She says that the one thing she regrets the most in her life is the relationship with her mother. When I asked her what, specifically, I thought I saw a speckle of myself in the shimmer of her eyes. Sometimes I realise that this whirlwind of chaos has stopped me from noticing these subtle things; the places I came from; the ones that I love. I have come to see, very recently, the truth which is myself, the very person I am. I have torn my soul into shreds, picking apart every piece of self-sympathy and delusion away and out. I am not the person I have excused myself to be. I am not the good one, and you are not the bad one.

I knew my mother was going to cry when I urged her. I was going to cry myself. My grandmother is a very blurry memory I have, but luckily I have been able to keep many blurry images of her. Her skin feels like velvet, the kind which is worn away after years and years of use. Her eyes are very much like my own- a dusty brown, misty and unclear. She was a woman I very much loved, she was my angel.

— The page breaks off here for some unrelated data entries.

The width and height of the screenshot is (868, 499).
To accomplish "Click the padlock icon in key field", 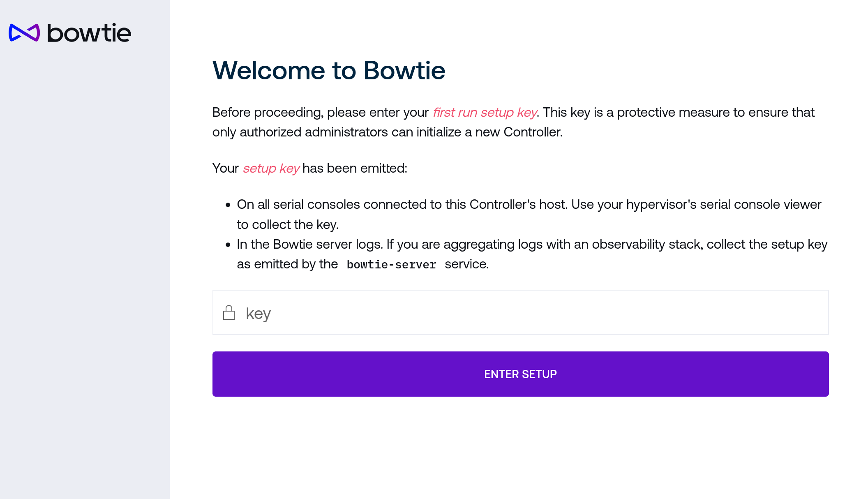I will point(229,312).

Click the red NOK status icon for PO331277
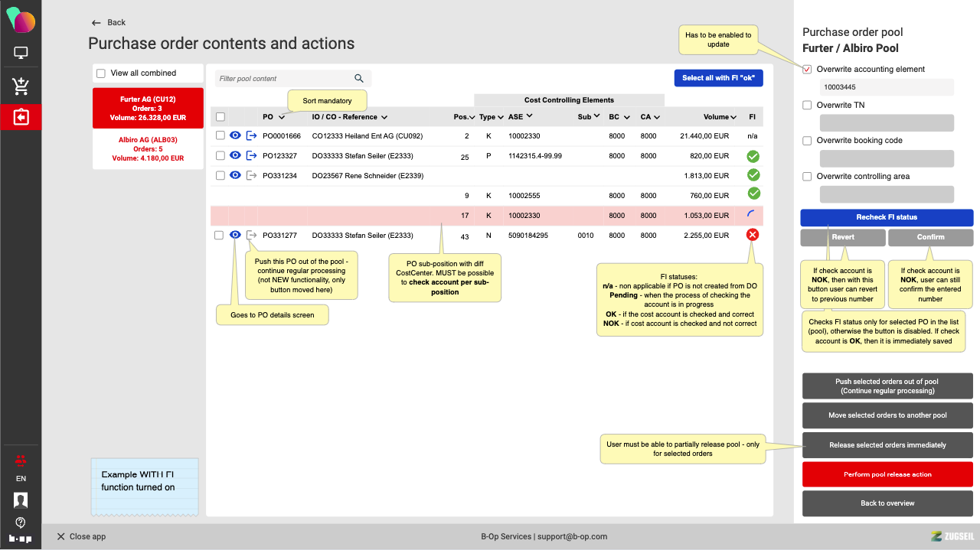pos(753,235)
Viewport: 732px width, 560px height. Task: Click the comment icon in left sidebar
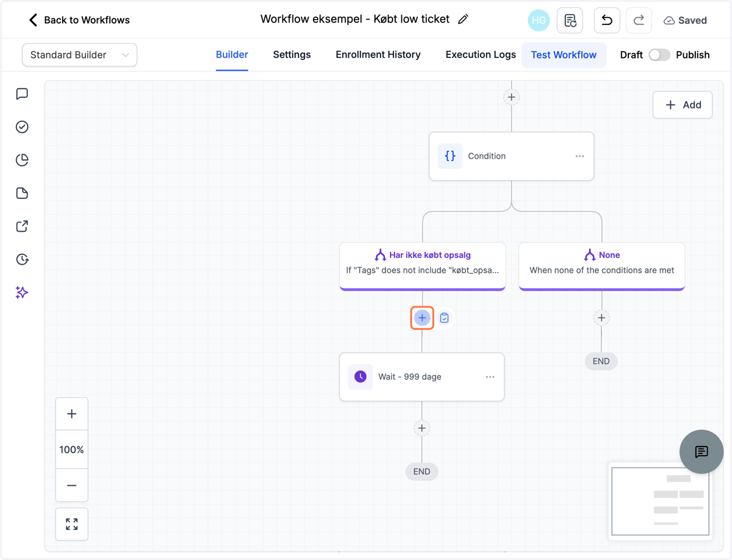pos(22,94)
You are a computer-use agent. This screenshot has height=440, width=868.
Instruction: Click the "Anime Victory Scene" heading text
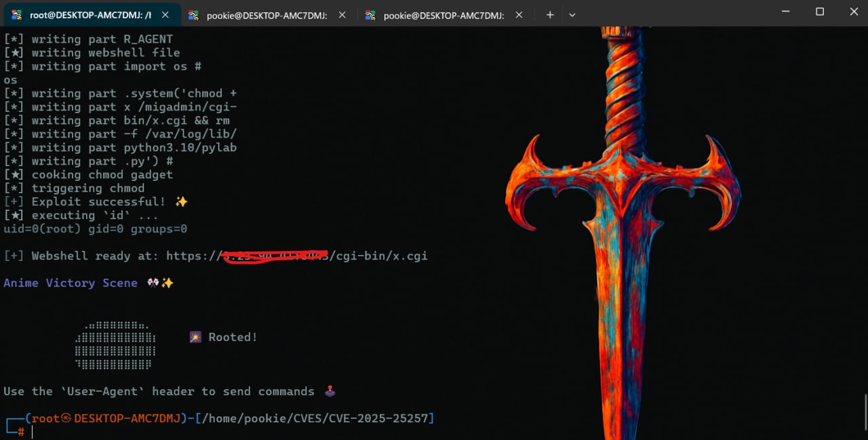tap(71, 283)
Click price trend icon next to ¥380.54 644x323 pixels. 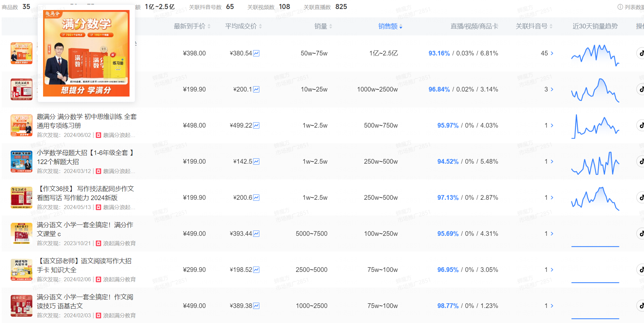point(256,53)
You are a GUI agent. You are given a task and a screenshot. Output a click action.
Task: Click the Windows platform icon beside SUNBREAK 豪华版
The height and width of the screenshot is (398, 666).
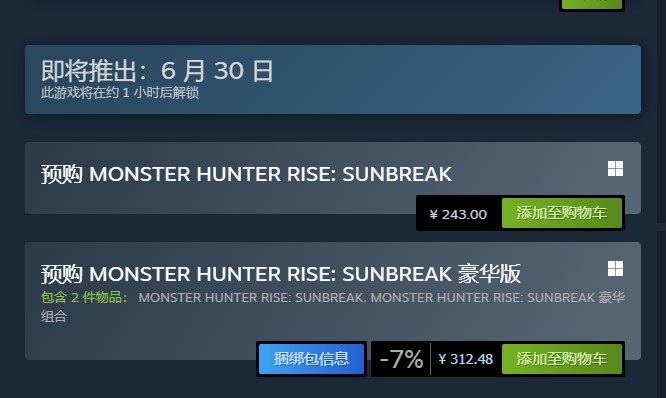[615, 268]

My mother looks at me, and I can see she is hurting.

I loved my mother a lot. Every daughter does. I did everything she wanted me to do, and I did it to show her I was good. When I got married and things didn't go the way I thought they did, I ran back to her crying, telling her how very much I missed the life I had. My mother never hugged me though, she would just look at me, very endearingly. Sometimes I wondered, why she couldn't just tell me it was okay. Why she couldn't react the way I wanted her to, in all these circumstances that would occur in the next ten years. She never said a word. Once, when you were born, she came to visit me. She sat down, her long black braid thinning by the ends, her forehead covered in sweat. She had gained weight and hence her legs had begun to swell. At that moment I walked up to her. When I showed her you, I could see a look of astonishment and awe. I hugged her, and than I had realised what it was that was missing all this time. She melted when I did, and she began to cry. She never wanted to tell me that sometimes it was her that wanted a hug. She was afraid of it, the concept of telling a sacred secret, that loneliness wanes when your eldest daughter goes away. And now I know what she meant all those years when she looked at me, waiting for something. She wanted the reassurance that she was loved. And than she left, the day she died -she died in my arms- and she left me with the feeling of regret and emptiness.